Le dénominateur commun de tous les clients qui achètent des ouvrages sur l’islam, "c’est comprendre et se documenter" pour "se forger sa propre opinion", ajoute Mathilde Mahieux, de la librairie religieuse La Procure à Paris, l’une des plus grandes d’Europe.

– Le Coran est-il violent ? –

"J’ai reçu une cliente très catholique venue acheter un Coran, car elle voulait comprendre par elle-même si c’était ou non une religion violente", explique Yvon Gilabert, directeur de la librairie Siloe à Nantes (ouest).

"Je viens d’acheter +le prêtre et l’imam+, je trouve que c’est très important, surtout en cette période", ajoute Patrice Besnard, client régulier de La Procure: "Il faut savoir dépasser le côté strictement intégriste pour voir (…) ce que peuvent apporter les religions".

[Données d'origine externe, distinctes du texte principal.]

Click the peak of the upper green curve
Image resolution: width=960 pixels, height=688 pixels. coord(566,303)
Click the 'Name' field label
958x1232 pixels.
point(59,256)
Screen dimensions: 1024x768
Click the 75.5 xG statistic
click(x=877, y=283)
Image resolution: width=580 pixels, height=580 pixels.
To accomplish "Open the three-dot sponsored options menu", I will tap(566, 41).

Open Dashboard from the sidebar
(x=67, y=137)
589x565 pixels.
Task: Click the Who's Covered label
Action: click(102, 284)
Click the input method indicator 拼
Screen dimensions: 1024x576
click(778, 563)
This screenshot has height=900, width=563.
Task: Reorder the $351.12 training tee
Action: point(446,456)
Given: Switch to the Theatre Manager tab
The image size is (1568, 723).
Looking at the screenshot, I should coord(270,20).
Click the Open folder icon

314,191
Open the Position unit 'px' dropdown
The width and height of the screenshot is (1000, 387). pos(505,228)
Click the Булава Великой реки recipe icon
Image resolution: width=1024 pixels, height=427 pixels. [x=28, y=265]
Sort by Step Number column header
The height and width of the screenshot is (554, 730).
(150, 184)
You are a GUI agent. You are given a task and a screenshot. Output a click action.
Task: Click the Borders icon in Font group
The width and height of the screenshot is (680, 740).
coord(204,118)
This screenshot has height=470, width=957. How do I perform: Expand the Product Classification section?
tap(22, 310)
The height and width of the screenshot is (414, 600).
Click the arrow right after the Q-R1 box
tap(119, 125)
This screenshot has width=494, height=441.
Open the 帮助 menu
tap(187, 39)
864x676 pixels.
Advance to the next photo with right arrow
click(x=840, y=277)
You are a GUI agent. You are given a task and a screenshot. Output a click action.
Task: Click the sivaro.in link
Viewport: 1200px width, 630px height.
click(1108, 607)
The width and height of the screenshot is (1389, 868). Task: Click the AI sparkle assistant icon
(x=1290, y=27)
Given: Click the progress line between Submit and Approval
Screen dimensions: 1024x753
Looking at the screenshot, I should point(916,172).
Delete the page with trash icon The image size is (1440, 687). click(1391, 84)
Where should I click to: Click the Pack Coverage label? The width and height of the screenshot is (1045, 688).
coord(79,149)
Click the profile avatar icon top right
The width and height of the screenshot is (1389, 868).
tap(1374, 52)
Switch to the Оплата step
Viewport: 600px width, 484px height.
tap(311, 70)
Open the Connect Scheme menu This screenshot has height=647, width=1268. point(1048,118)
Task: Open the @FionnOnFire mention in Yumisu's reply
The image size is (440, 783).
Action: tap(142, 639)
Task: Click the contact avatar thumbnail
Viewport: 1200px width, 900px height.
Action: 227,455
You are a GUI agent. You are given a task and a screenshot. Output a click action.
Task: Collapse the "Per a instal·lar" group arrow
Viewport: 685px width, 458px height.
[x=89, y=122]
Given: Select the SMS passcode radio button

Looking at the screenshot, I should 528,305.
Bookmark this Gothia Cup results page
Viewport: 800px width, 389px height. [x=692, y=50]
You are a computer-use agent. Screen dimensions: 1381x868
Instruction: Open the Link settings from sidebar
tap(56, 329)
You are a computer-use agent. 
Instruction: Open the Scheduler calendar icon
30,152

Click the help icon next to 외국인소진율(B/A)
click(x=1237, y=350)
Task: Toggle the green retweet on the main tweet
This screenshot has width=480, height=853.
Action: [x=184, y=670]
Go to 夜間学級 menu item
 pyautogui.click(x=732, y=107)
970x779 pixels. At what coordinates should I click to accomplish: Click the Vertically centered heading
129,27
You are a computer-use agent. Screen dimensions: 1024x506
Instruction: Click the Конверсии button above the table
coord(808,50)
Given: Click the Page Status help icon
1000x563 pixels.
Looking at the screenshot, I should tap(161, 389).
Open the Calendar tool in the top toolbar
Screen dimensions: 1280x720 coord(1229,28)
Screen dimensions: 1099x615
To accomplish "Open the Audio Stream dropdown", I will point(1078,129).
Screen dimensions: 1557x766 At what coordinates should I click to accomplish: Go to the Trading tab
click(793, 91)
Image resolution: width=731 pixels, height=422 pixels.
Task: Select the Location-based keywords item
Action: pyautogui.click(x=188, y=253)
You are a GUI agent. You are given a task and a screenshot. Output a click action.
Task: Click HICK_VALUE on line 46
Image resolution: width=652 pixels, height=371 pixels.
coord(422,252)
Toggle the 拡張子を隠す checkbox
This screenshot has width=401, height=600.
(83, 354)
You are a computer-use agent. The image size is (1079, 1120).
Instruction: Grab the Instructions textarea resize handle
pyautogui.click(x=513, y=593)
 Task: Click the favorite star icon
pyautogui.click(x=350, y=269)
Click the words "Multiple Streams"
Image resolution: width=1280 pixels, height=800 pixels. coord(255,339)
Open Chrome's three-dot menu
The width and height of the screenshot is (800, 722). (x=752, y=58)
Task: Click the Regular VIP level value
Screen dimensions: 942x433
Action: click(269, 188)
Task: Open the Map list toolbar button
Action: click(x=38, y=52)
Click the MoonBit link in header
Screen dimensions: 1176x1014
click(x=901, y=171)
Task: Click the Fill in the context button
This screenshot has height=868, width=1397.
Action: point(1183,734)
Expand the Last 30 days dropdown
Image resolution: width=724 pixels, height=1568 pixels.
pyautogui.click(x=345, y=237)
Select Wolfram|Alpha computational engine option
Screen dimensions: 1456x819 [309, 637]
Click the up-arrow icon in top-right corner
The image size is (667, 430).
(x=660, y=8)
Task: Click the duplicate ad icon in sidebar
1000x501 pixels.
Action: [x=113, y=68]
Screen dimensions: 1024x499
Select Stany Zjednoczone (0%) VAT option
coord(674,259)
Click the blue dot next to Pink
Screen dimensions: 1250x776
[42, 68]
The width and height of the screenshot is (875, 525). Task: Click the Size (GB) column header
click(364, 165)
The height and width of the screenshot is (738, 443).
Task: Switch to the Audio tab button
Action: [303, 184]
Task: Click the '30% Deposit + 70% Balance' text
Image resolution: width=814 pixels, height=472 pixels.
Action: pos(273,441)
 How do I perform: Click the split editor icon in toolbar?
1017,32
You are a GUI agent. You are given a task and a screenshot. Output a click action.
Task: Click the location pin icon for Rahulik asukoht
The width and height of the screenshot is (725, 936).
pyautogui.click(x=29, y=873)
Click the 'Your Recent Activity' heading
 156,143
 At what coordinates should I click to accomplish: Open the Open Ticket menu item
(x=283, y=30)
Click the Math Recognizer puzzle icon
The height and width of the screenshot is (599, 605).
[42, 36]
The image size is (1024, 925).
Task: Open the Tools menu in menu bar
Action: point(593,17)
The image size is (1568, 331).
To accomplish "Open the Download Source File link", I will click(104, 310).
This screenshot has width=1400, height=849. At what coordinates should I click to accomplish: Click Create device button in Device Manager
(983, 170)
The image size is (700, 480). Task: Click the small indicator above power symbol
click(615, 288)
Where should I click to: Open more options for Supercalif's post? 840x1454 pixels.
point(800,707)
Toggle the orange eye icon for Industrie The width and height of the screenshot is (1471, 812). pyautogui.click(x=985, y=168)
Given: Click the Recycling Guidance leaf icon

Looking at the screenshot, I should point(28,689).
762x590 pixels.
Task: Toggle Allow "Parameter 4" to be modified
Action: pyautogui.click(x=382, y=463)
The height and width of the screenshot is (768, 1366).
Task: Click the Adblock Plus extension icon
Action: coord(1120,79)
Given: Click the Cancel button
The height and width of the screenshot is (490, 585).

Ce besoin de comprendre se traduit par un intérêt académique renouvelé.

Une chaire consacrée à l’étude du Coran, contenant le message transmis par Dieu à son prophète Mahomet, a été inaugurée jeudi au vénérable Collège de France.

Jean Rony, enseignant à la Sorbonne, s’est "mis à lire" le Coran lui aussi: "Vu la situation, j’ai ajouté des sessions consacrées aux religions monothéistes dans mes cours de culture générale" destinés aux étudiants qui se préparent à devenir magistrats, précise-il à l’AFP.

Chez les musulmans aussi, la curiosité a été ravivée. "Nos ventes de corans ont augmenté de 30% au premier trimestre (…) Il s’était passé la même chose après le 11 septembre 2001", observe M. Mansour Mansour, directeur des éditions Albouraq basées à Ozoir-la-Ferrière, près de Paris, l’un des principaux éditeurs d’ouvrages religieux musulmans en langue française. Cette fois-ci, le phénomène lui parait plus durable, "parce que l’islam va continuer de poser problème au plan géopolitique", en raison de l’actualité au Moyen Orient.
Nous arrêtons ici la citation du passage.